== Text section ==

Getting to know all about Sickle Cell Anaemia

By Soraya Downie

Living with the disease

Emmanuel Bola, 37, a driving instructor from Brixton in South London, has been living with Sickle Cell Anaemia since he was a child. He has been in and out of hospital since the age of two.

“It’s painful at times but I’ve just accepted that it’s been a part of my life for so long and it always will be.”

A recent episode left Bola in hospital for two weeks and was the most painful one he had experienced in his life so far.

“People will think, as you get older, you are more likely to bare the pain. There’s no truth in that at all, pain is pain, whether you’re five or fifty. I just think children wouldn’t be able to deal with it, as well as young people and adults do.”

A recent survey conducted by Roam showed that 40% of people are unaware of what the disease is, but a quarter of us knew someone with it.

Sickle Cell Pie Chart

Sickle Cell Pie Chart by Roam

Sickle Cell is an inherited disease, which is incurable.


The disease is inherited through each parent, but some people have been diagnosed with Sickle Cell Trait.

This is where they have inherited Sickle Cell from one parent and do not experience the symptoms that people with Sickle Cell Anaemia do.

Red blood cells form an abnormal crescent shape, known as the ‘sickle’ and differ significantly from the typical disc shape.

The abnormality is caused by the haemoglobin S, a type of protein found within red blood cells that carries oxygen.

The haemoglobin S therefore changes the usual shape of the red blood cells and delivers less oxygen to the body’s tissues.

===
== Supplied data ==

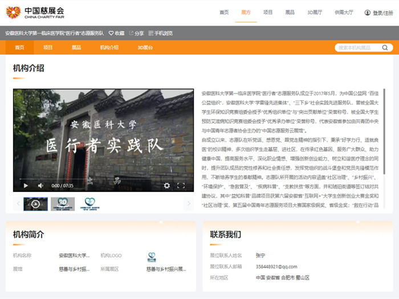Click the 分享 share icon
Viewport: 399px width, 299px height.
pos(132,34)
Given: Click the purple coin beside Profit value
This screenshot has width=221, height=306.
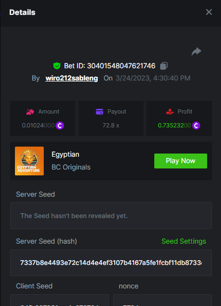Looking at the screenshot, I should (x=196, y=125).
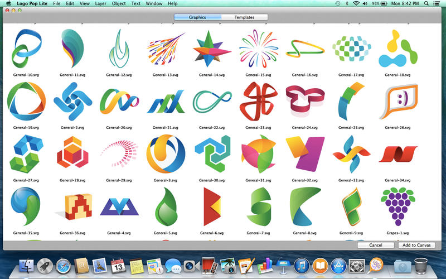The height and width of the screenshot is (279, 446).
Task: Select the General-26.svg speech bubble graphic
Action: click(x=397, y=102)
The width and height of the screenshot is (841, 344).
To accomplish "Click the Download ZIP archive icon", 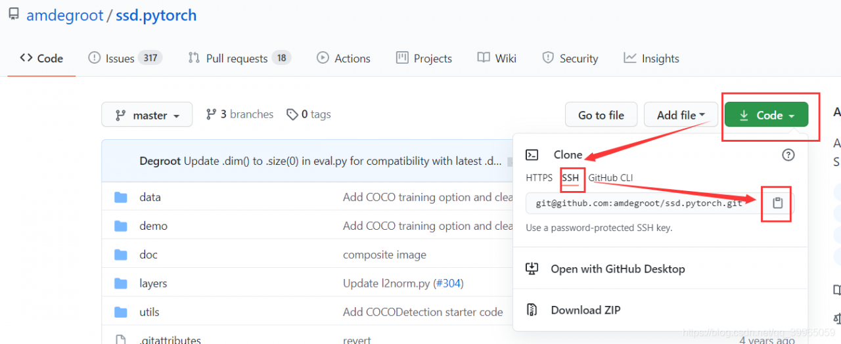I will coord(532,310).
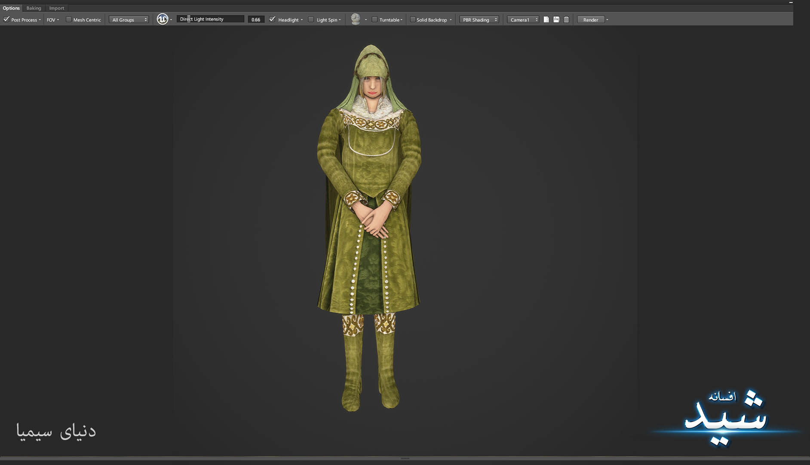Expand the PBR Shading mode dropdown
This screenshot has width=810, height=465.
pos(479,20)
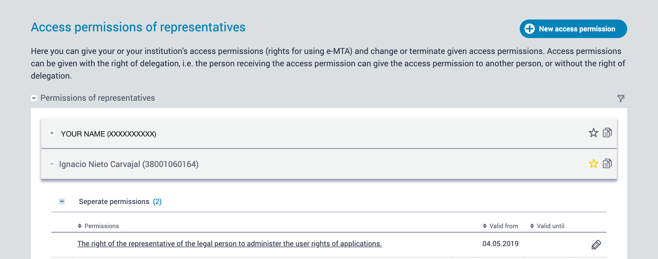Open the copy documents icon for YOUR NAME row
This screenshot has width=658, height=259.
[608, 133]
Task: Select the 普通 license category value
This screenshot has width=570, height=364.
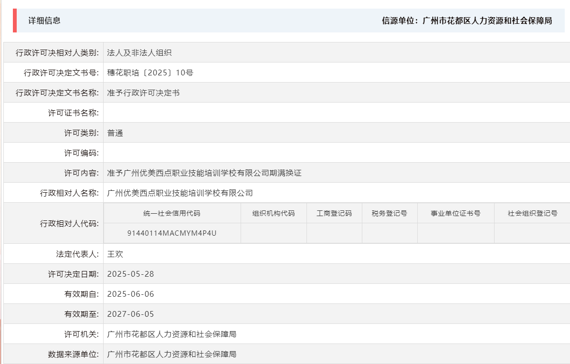Action: pyautogui.click(x=115, y=133)
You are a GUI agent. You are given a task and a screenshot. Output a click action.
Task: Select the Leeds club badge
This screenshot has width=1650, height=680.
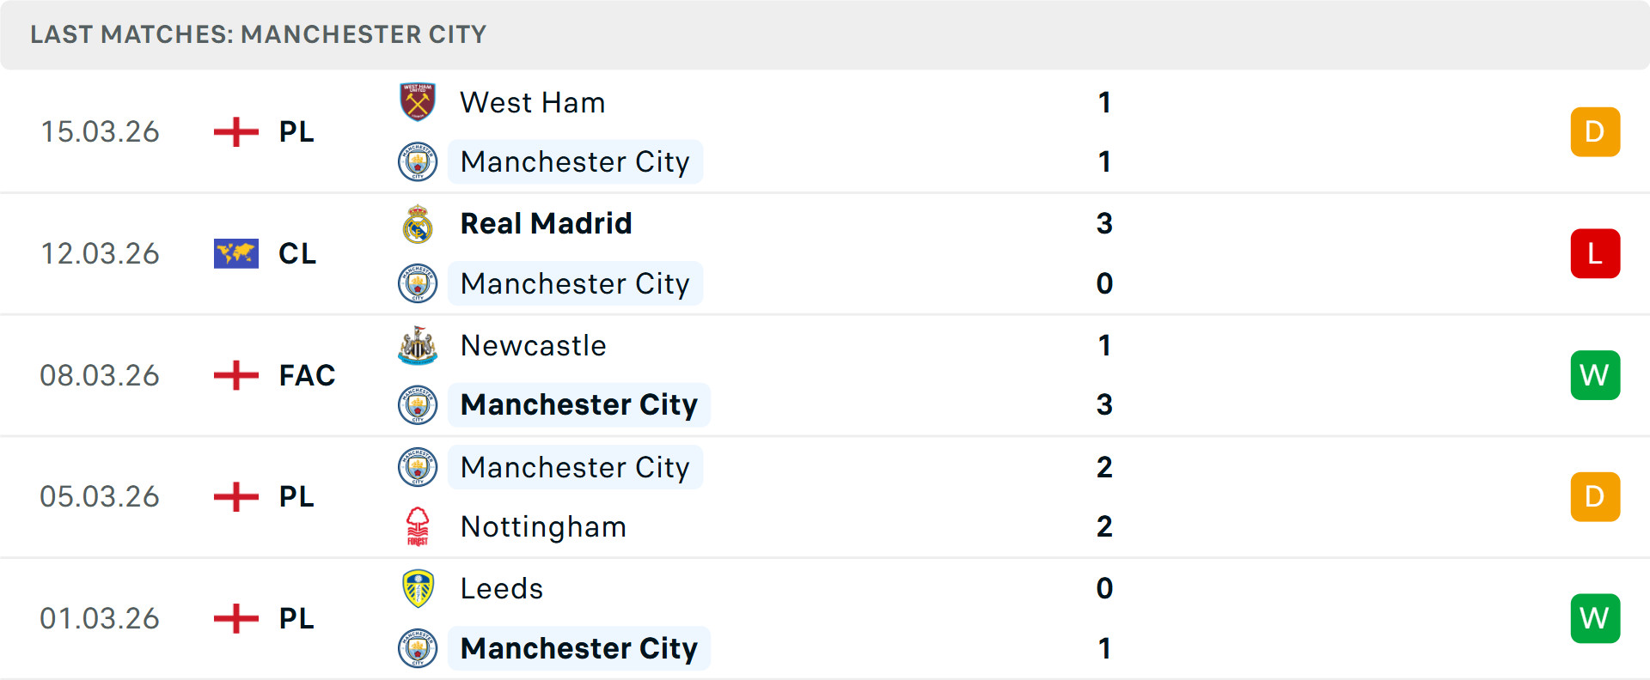(x=418, y=589)
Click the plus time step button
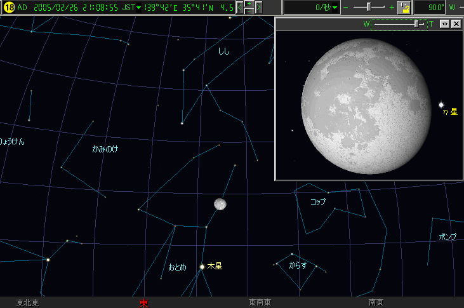The width and height of the screenshot is (464, 308). [x=249, y=4]
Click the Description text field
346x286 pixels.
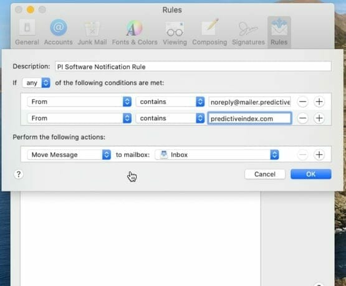tap(193, 67)
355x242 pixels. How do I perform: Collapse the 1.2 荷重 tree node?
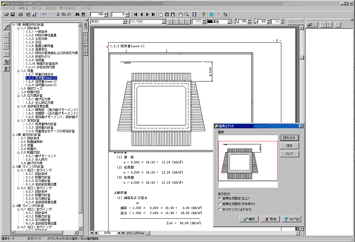(18, 71)
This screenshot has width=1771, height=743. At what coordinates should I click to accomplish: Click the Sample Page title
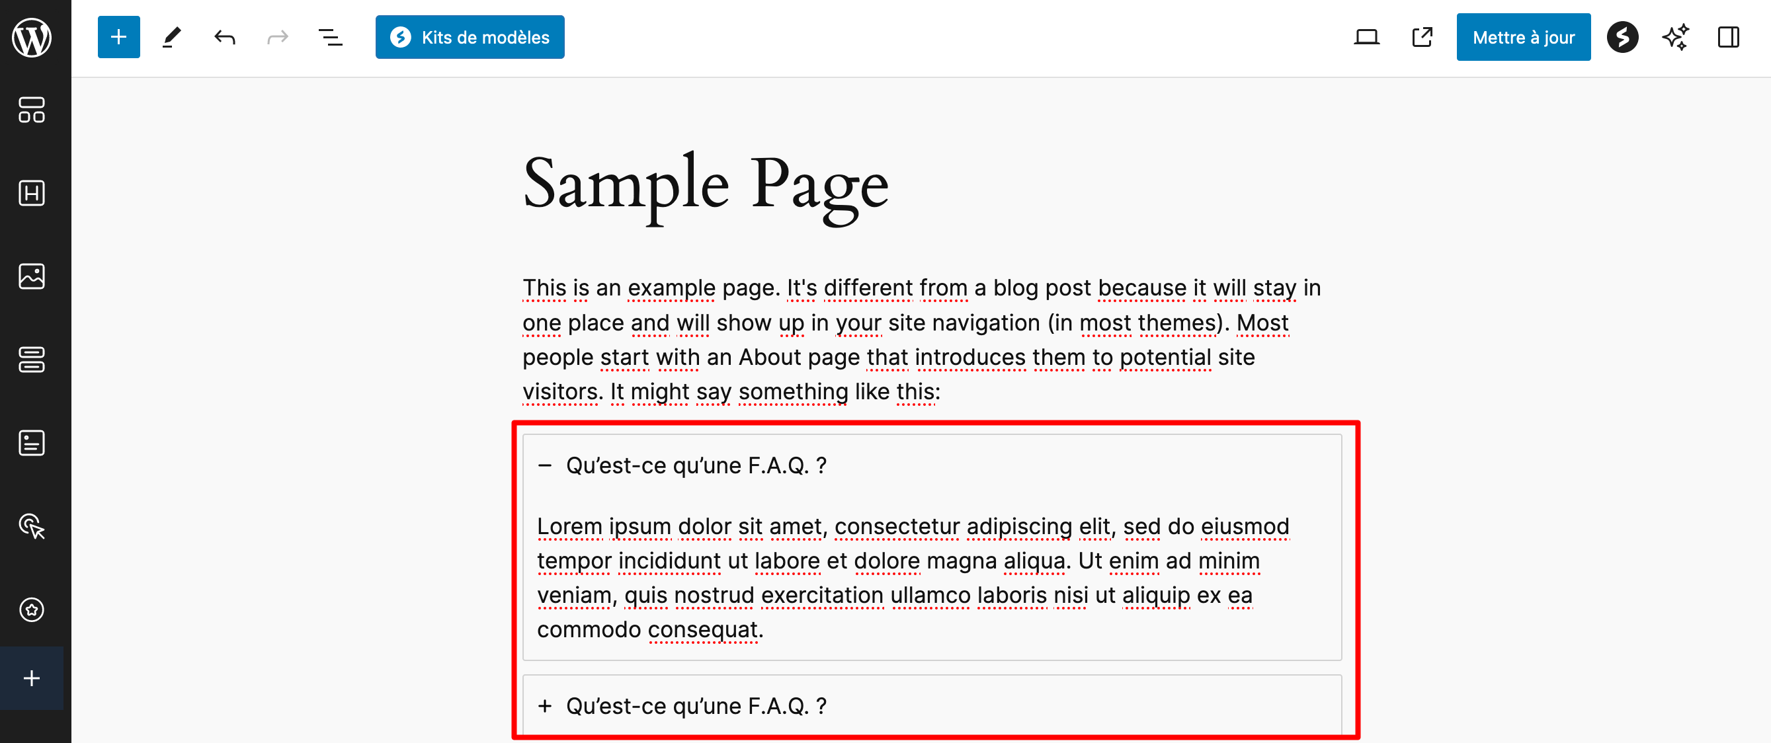(x=705, y=184)
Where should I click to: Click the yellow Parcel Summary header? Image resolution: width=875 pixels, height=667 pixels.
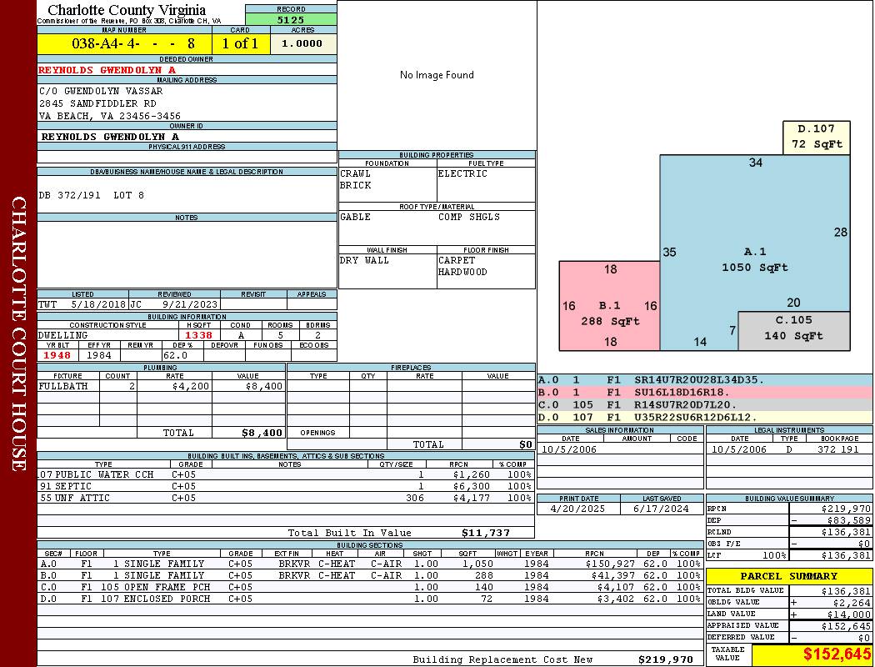click(789, 576)
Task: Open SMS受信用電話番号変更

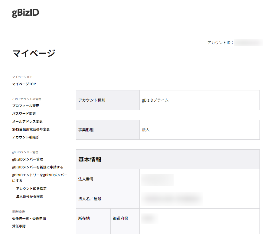Action: click(x=31, y=129)
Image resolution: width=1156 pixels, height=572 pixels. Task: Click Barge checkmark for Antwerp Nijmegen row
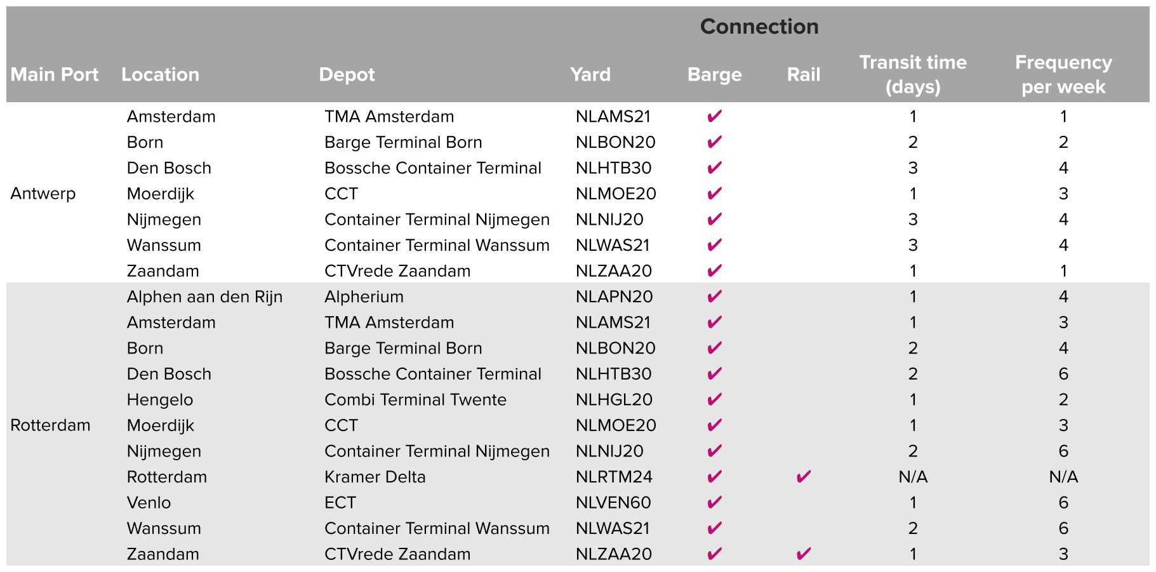714,219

===

● **Required work**: Extend the sickle cell anaemia article above, starting right after its final sentence.

● **Task answer**:
These sickles can even get caught in small blood vessels in the body and break into smaller pieces, which can interrupt a person’s blood flow. This can cause a massive decrease in the amount of oxygen flowing through the body.

What sufferers experience

Sickle Cell is painful from the initial stages when it is first detected and diagnosed, but it can become worse overtime. A person with Sickle Cell can experience periods of fatigue, paleness, rapid heart rate, shortness of breath and outbreaks of jaundice (yellowing of the eyes and skin).

Some people with Sickle Cell can suffer from other complications or ‘comorbidities’ such as: congestive heart failure or heart attacks.

Younger children are more likely to have attacks of abdominal pain, ranging from mild to very severe have to spend time in hospital.

Most likely to be affected

The disease is much more common among African and Caribbean communities and other cultures such as South and Central America and the Middle East.

Georgia Oakley, 28, a nursery nurse, from Stockwell, knows the affect of Sickle Cell on children as young as three years old.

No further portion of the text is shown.